Just months ago, an Aurora police officer pistol whipped a young Black man he confronted because, homeless, the man may have been trespassing on an apartment common area. With police body-cam video cameras rolling, the officer cruelly and viciously beat the young man with his police pistol, as his police partner stood by.
In the infamous case in the death of Elijah McClain, fellow officers also stood by and watched as McClain was first alarmed by an aggressive police officer who accosted him for no valid reason and then wrestled and choked him into submission and eventually unconsciousness.
Black and white people are afraid of police, and many times instinctually fight for their lives out of that fear, which police then chalk up to “resisting,” rationalizing lethal force for “resisting.”
Valid de-escalation training addresses this.
Not only did fellow Aurora officers stand by and watch in the McClain death, former canine officer Matt Green taunted the petrified and dying McClain as officers piled on top of him, and Green lobbed threats of having his police canine “dog bite” him.
Just last week, news leaked out that Aurora police have agreed to rehire Green and place him on patrol.
Police officials have unthinkingly brushed it off as standard police procedure.
The cruel, vapid move has sent panic and anger across the region.
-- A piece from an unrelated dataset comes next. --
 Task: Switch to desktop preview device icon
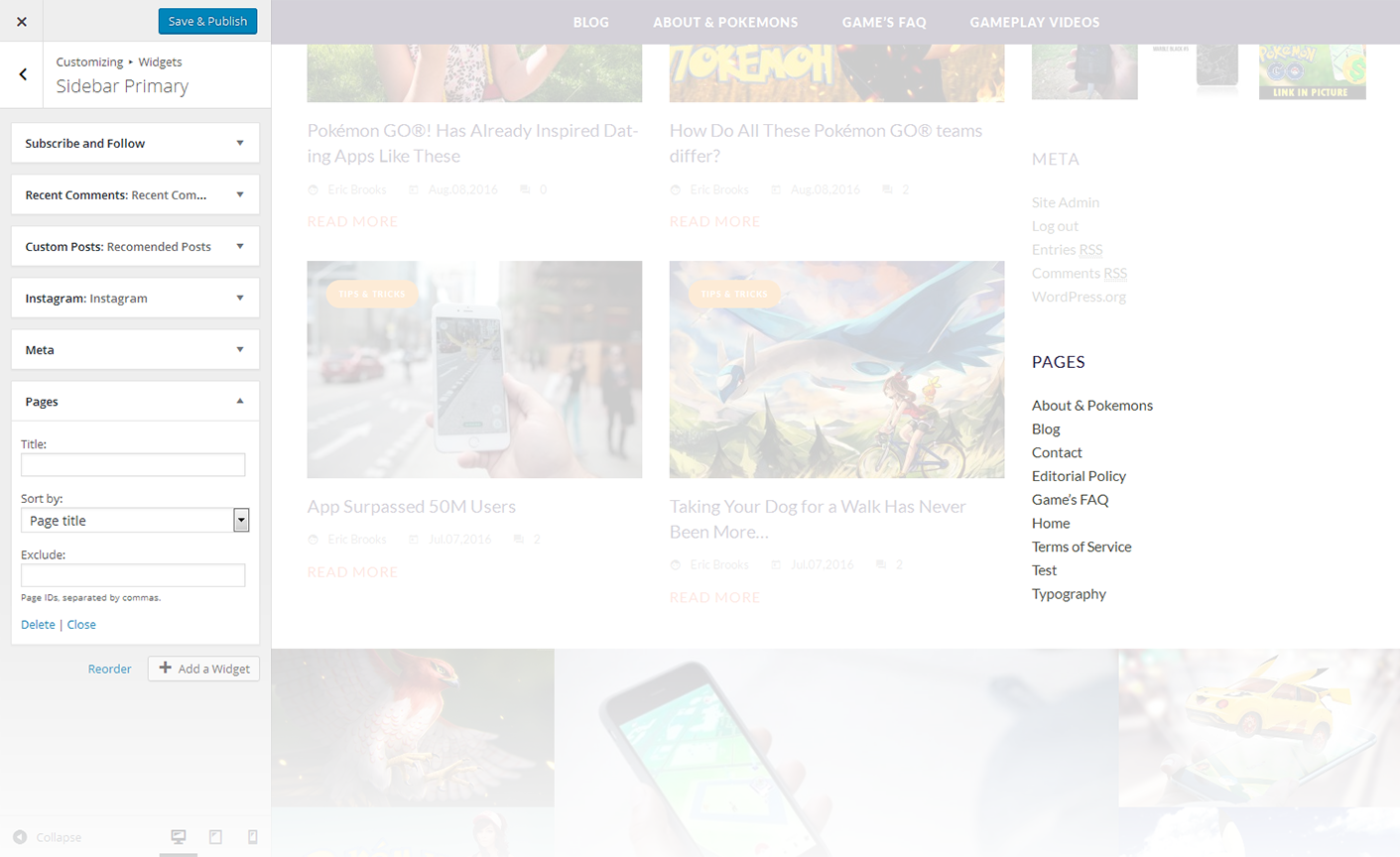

Imagine the fear of nearly every Black person in Aurora who encounters an Aurora police officer, afraid for their lives it may be Officer Green or any other of the Aurora cops who receive slaps on the hands or even promotions for a wide range of gaffes, misbehavior and outright crimes that would be career-ending acts in just about any profession, except for the police profession.
Just over a year ago, Aurora wasn’t just given the chance to clean up the department and enact meaningful reform based on accountability and transparency, it was ordered to do so by state officials and the courts.
Given the seemingly endless unnerving developments revealed about APD since a state court consent decree was unveiled, residents here are at the mercy of a city council complicit with anti-reform police unions officials and members. City management is unable to hold the line against those city lawmakers, and it’s Aurora residents, especially residents of color who must pay the price.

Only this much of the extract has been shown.